── Raw data ──

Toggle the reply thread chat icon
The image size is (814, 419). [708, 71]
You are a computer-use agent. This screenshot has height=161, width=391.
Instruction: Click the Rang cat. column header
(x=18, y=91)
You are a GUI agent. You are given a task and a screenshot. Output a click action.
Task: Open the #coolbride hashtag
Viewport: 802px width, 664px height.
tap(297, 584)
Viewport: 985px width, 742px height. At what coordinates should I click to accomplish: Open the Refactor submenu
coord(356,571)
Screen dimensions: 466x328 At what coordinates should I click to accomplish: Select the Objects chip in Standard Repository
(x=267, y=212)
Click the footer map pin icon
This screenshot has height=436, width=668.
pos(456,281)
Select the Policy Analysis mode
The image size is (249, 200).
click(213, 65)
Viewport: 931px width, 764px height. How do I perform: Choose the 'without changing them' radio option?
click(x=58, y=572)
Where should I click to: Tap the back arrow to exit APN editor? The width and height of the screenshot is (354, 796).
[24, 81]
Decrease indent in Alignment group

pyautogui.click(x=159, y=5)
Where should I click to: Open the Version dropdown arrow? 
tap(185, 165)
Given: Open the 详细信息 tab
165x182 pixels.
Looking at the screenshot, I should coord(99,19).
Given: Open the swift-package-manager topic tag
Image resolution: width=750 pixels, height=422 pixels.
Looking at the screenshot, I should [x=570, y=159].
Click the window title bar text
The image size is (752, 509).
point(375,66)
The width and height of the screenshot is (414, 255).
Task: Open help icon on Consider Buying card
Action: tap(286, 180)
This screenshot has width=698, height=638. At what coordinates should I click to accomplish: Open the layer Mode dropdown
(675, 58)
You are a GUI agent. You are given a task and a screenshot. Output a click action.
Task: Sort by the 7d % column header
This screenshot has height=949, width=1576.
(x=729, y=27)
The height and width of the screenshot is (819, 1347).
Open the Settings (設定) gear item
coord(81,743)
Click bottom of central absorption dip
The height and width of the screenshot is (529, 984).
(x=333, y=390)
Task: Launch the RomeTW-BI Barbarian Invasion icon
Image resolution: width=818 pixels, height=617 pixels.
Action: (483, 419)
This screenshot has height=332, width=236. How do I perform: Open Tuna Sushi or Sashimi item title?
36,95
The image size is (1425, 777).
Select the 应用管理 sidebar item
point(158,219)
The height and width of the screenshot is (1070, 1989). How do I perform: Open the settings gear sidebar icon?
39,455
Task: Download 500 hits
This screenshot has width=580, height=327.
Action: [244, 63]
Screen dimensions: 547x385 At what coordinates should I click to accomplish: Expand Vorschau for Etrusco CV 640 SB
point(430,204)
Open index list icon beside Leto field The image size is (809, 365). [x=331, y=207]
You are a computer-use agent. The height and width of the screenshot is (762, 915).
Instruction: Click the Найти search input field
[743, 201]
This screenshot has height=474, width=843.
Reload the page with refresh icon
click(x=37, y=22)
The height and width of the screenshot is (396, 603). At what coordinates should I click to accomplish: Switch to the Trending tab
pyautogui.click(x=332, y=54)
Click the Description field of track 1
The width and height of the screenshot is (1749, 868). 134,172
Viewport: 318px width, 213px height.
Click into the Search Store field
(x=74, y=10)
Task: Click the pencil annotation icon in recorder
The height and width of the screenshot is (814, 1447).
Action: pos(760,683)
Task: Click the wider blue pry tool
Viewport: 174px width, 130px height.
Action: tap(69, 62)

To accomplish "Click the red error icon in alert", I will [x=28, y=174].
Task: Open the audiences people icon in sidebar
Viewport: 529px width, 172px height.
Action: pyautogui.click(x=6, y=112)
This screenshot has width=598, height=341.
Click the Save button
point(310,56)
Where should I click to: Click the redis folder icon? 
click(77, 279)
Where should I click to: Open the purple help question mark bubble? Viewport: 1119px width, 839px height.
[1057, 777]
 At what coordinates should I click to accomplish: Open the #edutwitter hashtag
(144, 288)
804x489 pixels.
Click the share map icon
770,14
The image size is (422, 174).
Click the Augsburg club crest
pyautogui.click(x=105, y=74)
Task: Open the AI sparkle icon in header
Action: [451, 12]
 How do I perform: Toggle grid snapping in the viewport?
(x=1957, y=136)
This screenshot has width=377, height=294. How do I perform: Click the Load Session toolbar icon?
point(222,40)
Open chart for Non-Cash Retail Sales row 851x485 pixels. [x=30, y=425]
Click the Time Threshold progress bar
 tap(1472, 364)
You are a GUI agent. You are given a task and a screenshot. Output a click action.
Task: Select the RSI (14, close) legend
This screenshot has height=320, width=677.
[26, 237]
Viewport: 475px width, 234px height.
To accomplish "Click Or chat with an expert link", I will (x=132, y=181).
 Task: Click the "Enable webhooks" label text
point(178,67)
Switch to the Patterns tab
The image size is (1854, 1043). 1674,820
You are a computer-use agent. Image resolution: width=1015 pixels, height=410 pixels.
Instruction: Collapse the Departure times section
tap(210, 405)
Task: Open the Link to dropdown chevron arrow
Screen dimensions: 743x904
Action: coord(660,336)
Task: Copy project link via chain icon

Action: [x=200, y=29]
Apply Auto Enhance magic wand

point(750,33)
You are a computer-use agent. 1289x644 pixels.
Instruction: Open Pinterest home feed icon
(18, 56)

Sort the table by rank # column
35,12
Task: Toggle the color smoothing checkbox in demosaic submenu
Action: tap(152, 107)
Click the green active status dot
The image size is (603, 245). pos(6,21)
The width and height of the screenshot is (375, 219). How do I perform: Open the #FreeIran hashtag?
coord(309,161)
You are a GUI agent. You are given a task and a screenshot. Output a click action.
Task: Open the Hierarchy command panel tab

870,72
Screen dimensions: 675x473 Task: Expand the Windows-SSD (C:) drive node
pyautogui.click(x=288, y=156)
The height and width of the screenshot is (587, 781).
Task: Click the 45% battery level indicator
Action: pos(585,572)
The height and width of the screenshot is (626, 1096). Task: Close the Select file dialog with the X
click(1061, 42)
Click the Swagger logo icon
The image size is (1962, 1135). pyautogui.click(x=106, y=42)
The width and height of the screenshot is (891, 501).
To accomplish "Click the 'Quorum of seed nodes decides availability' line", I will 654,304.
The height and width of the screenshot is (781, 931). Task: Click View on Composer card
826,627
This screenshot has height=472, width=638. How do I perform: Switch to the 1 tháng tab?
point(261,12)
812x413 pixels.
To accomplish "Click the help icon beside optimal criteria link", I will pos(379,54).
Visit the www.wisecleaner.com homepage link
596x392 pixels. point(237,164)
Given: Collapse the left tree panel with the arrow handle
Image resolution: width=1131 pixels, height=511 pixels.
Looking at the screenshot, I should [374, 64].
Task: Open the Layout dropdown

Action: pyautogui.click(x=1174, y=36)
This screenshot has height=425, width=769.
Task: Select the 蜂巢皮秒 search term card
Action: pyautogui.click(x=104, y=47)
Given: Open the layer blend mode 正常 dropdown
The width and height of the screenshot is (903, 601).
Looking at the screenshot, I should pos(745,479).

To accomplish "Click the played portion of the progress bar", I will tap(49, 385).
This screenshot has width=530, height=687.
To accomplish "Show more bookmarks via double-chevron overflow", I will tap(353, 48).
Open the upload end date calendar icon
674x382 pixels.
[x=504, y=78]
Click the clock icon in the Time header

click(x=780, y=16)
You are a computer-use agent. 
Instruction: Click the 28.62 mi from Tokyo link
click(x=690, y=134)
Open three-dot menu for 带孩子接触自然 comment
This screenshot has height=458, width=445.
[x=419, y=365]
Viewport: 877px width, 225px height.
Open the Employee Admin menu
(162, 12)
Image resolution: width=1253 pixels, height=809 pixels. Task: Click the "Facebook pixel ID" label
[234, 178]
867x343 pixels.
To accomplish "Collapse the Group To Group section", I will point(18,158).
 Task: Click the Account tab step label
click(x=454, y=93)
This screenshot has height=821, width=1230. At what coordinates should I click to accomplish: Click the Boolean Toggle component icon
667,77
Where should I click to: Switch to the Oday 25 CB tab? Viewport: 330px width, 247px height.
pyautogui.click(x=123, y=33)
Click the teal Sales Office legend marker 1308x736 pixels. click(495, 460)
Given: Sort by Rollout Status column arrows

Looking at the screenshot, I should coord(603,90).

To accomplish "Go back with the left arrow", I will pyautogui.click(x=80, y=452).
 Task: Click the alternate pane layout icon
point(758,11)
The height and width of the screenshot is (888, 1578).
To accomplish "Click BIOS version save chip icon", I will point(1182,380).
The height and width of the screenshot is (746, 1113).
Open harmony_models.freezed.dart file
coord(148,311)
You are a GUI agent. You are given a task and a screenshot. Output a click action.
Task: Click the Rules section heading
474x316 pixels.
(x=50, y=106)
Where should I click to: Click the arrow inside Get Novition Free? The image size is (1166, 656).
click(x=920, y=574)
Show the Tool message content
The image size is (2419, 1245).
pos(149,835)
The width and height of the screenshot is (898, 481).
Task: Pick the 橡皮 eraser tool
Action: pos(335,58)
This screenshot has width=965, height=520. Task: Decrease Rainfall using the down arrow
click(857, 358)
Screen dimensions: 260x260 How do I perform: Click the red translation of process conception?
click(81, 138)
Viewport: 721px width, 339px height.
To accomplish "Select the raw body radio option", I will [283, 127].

───

= Job =
Count the lines of the rows above that contain the word "help", with case counting, and give only the number.

= Answer to this exercise =
3